[Extrait de page]

Le hasard et l'évolution

Il faut se rendre à l'évidence qu'on se doit de faire une bonne place au hasard dans l'évolution de la vie. C'est le hasard qui a fait que Pikaia, un pauvre petit chordé, le premier, qui se trouvait dans la faune de Burgess, a échappé à la disparition de plusieurs grands groupes au milieu du Cambrien. C'est le hasard qui a fait que les gros dinosaures ont été terrassés par une chute d'astéroïde et/ou du volcanisme exceptionnellement intense à la fin du Crétacé, que les petits mammifères ont pu profiter de cette disparition pour se développer et ... que finalement nous sommes là. En somme, il semble bien que ceux qui ont survécu sont ceux qui ont tiré le bon numéro.

Il devient difficile de croire à une finalité de l'évolution. Pour utiliser l'image de Stephen Jay Gould, si on rebobinait la bande enregistreuse de la vie à zéro, et si on la remettait en marche pour un nouvel enregistrement, quelles sont les chances qu'elle nous présente la même histoire? Quasi nulles si on pense aux catastrophes, grandes et petites, qui ont changé le cours de l'évolution. De plus, " la probabilité pour que ce scénario fasse apparaître une créature ressemblant, même de loin, à un être humain est effectivement nulle, et celle de voir émerger un être doté d'une conscience, extrêmement faible" (S.J. Gould, L'éventail du vivant, Seuil, 1997).

L'évolution: une lente marche vers le progrès?

Dans son dernier ouvrage de vulgarisation, Stephen Jay Gould (L'éventail du vivant, Seuil, 1997) apporte des arguments plutôt convainquants à la non existence du progrès dans l'évolution. Pour conclure sur les leçons que nous donne la paléontologie, citons un bref extrait de ce livre. " Je crois que les spécialistes les mieux avertis de la vie ont toujours eu le sentiment que les archives fossiles décevaient l'espoir d'y trouver le réconfort désiré pour la pensée occidentale : un signal clair de l'existence d'un progrès se traduisant par une complexité sans cesse croissante, au cours du temps, de la vie dans son ensemble. Les données immédiates confirment ce sentiment, car, comme dans le passé, la plupart des environnement sont encore aujourd'hui dominés par des formes organiques élémentaires [bactéries]. Face à une telle évidence, les défenseurs du progrès (...) se sont alors désespéremment raccrochés à un autre argument (...). Ils se sont étroitement focalisés sur l'histoire de l'organisme le plus complexe et ont invoqué la complexité sans cesse croissante de cet organisme au fil du temps comme un substitut fallacieux au progrès de la vie dans son ensemble (p. 207).

[/Extrait de page]

● **Tâche demandée 1**: Dans l'extrait sur le hasard et l'évolution, pourquoi les chances que la bande enregistreuse de la vie, rebobinée puis relancée, présente la même histoire sont-elles jugées quasi nulles ? Répondez en une à trois phrases.
● **Tâche demandée 2**: Prolongez l'extrait sur le hasard et l'évolution en enchaînant directement après sa dernière phrase.

[Lignes extraites]

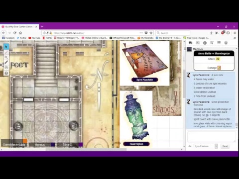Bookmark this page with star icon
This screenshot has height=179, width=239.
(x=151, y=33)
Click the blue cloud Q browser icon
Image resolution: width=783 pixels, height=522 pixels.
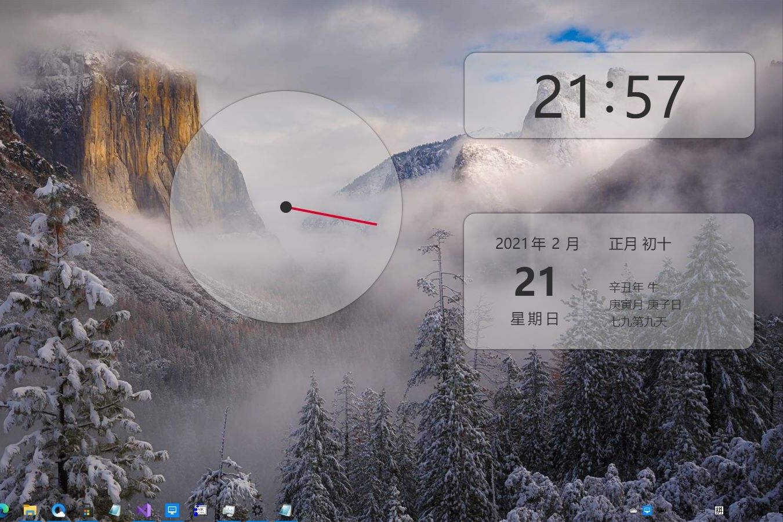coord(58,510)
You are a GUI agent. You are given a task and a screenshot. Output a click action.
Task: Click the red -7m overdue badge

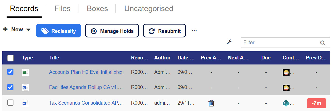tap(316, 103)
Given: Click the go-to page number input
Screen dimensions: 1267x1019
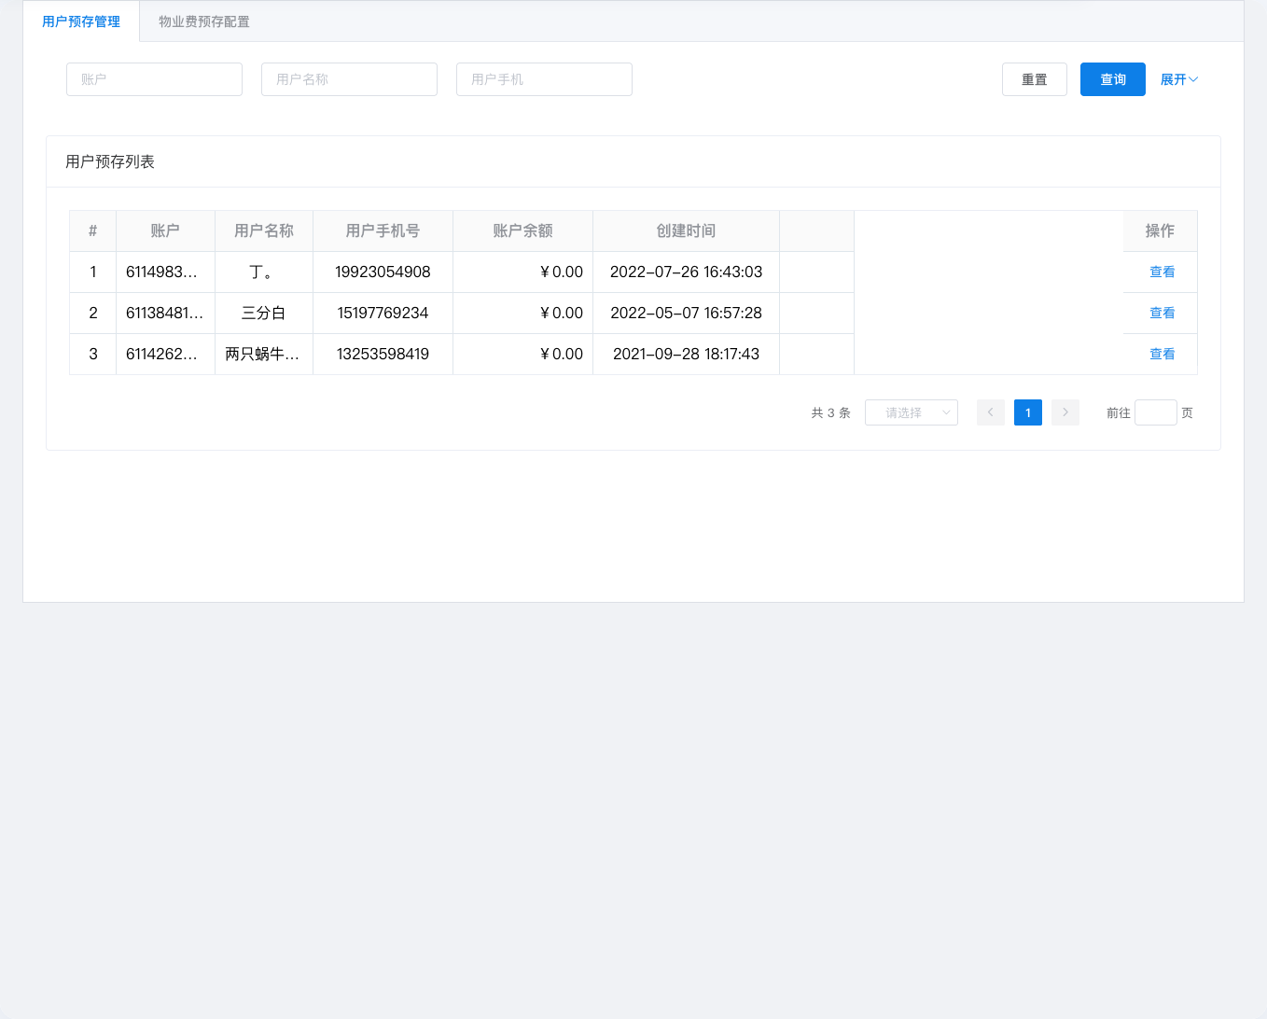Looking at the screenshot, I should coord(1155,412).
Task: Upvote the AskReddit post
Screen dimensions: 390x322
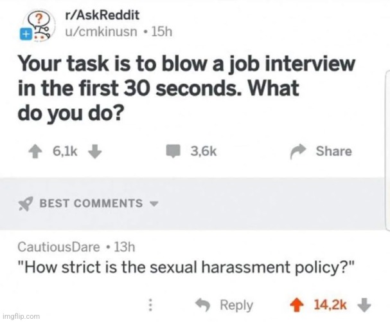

[/Lignes extraites]

● **Résultat obtenu 1**: Elles sont jugées quasi nulles à cause des catastrophes, grandes et petites, qui ont changé le cours de l'évolution.

● **Résultat obtenu 2**:
GOULD, S.J., 1997, L'éventail du vivant - Le mythe du progrès. éditions du Seuil, Paris, 303 p. Le dernier ouvrage de l'auteur qui vient compléter (et non répéter) son précédent bouquin (La vie est belle, 1991, Seuil). Une réflexion sur les notions de diversité et de progrès vues à travers la méthode statistique dont dépend la paléontologie évolutionniste. Le titre dit tout : l'évolution comme une longue marche vers le progrès est un mythe si on considère tout l'éventail du vivant et non une seule de ses composantes. Un "must" pour tous ceux que l'évolution questionne.


Terminons sur une note divertissante. Certains suggèrent que les extinctions ne sont venues interrompre que temporairement des tendances générales établies depuis longtemps vers une augmentation de la complexité des comportements. On sait par exemple que le rapport dimension du cerveau/dimension générale du corps a conduit chez les mammifères à la conscience humaine. On a relevé que cette tendance à l'augmentation de ce rapport avec le temps géologique a existée aussi chez les dinosaures; en fait, les mammifères l'ont poursuivie. Il existait, vers la fin du Crétacé, un petit dinosaure bipède qui possédait des "mains" préhensiles et un gros cerveau (rapport cerveau/corps au-dessus de la moyenne de ses congénères). En extrapolant, sur la base de la courbe de l'augmentation du rapport cerveau/corps des mammifères, on peut dire que s'il n'y avait pas eu d'extinction K-T, une créature dinosaure aurait atteint aujourd'hui (peut-être même avant) le rapport cerveau/corps des humains. Quel beau sujet de film! Allez monsieur Spielberg!